• WHAT IS BEING ASKED:
Could you repeat exactly the lines below, from the line containing "Task: Click the swap arrows icon in header" through the last one, both included, while leaving out any pictures?

•••••

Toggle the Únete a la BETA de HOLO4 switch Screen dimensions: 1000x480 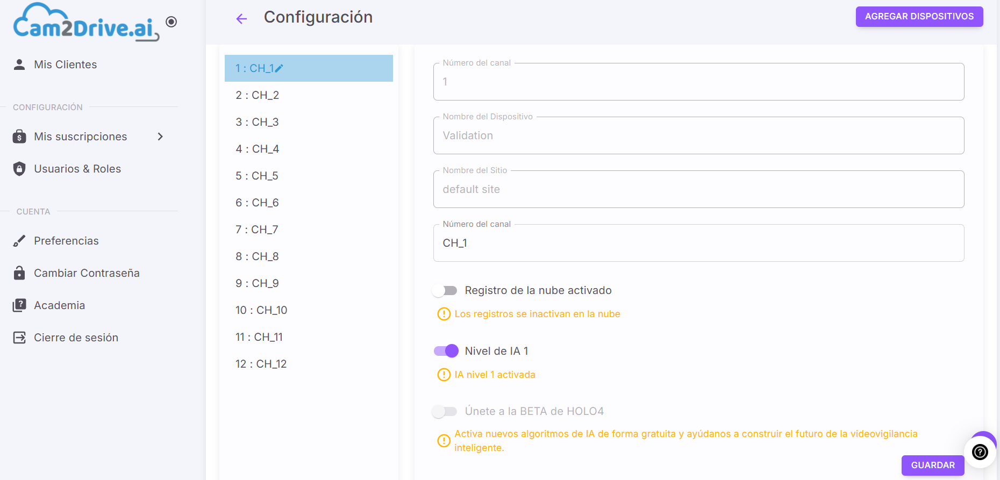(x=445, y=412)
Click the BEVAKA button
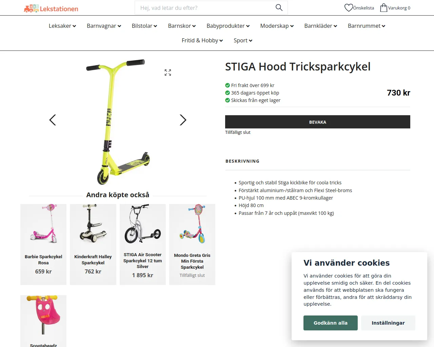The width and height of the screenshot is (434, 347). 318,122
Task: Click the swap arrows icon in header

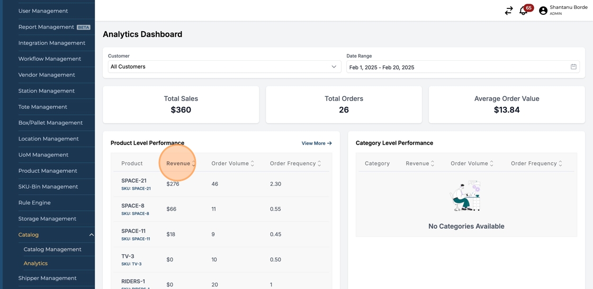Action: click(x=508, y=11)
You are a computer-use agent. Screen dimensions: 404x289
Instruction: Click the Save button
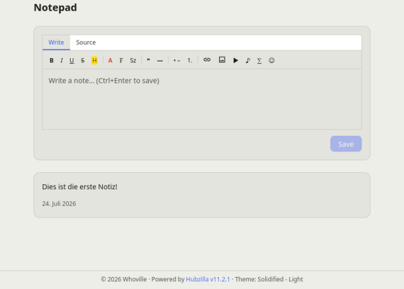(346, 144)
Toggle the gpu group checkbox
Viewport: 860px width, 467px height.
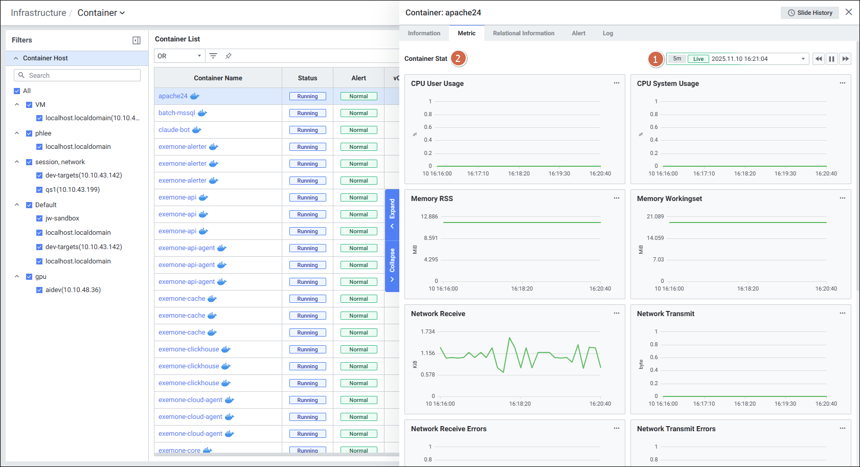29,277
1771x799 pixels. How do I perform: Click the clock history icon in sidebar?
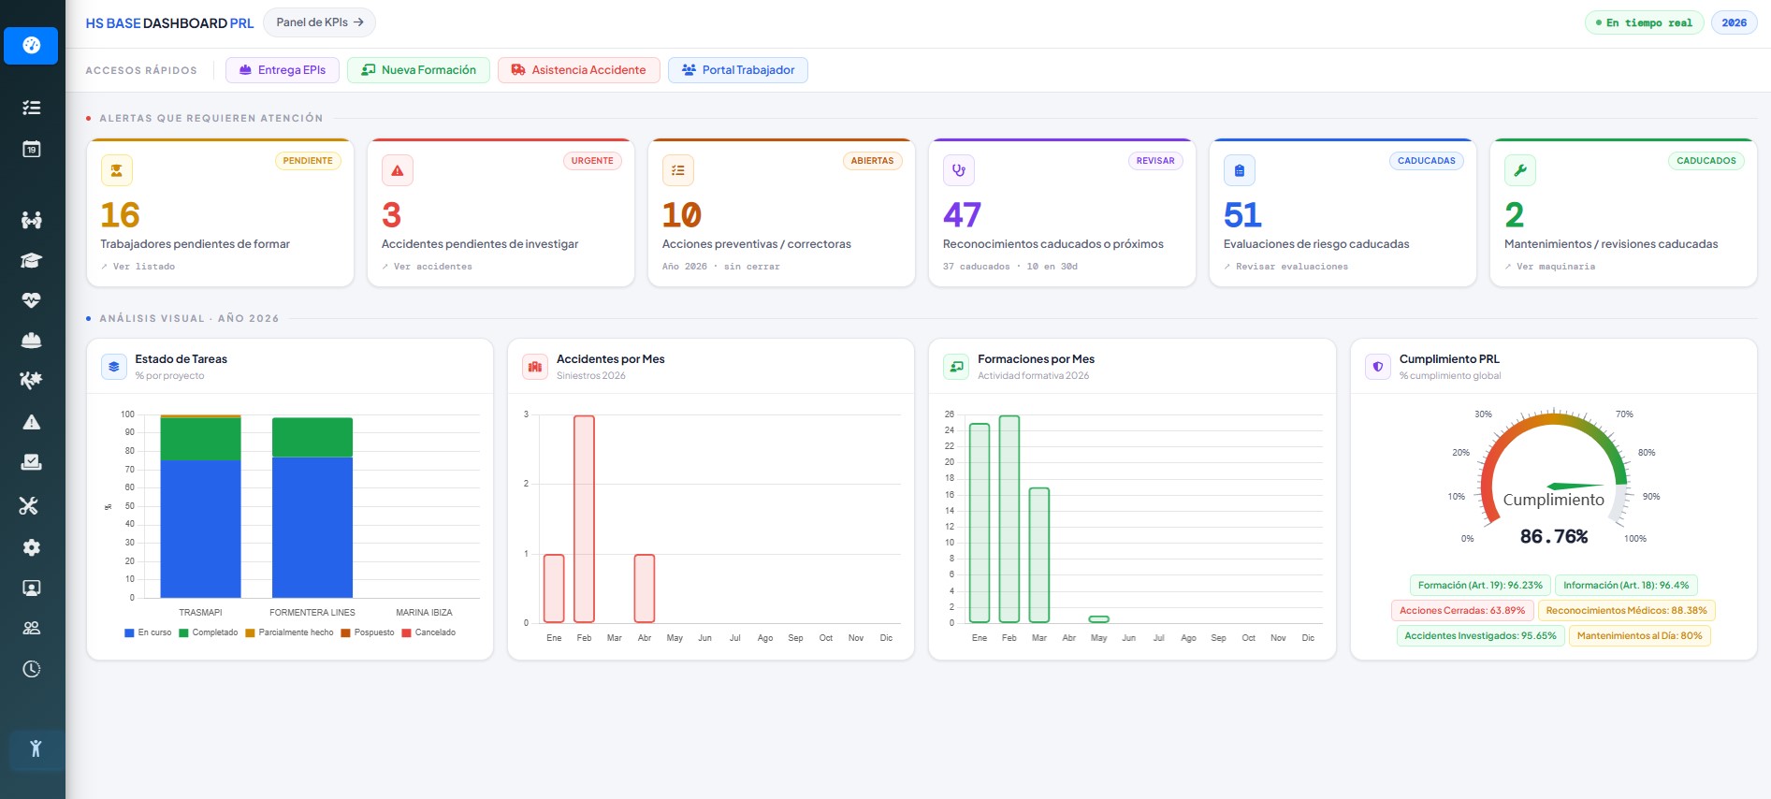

•••••

• EXERCISE RESPONSE:
Task: Click the swap arrows icon in header

Action: click(x=508, y=11)
You are a computer-use agent. Screen dimensions: 404x289
Instruction: Click the Save button
(346, 144)
Toggle the gpu group checkbox
Viewport: 860px width, 467px height.
29,277
1771x799 pixels. How do I perform: Click the clock history icon in sidebar?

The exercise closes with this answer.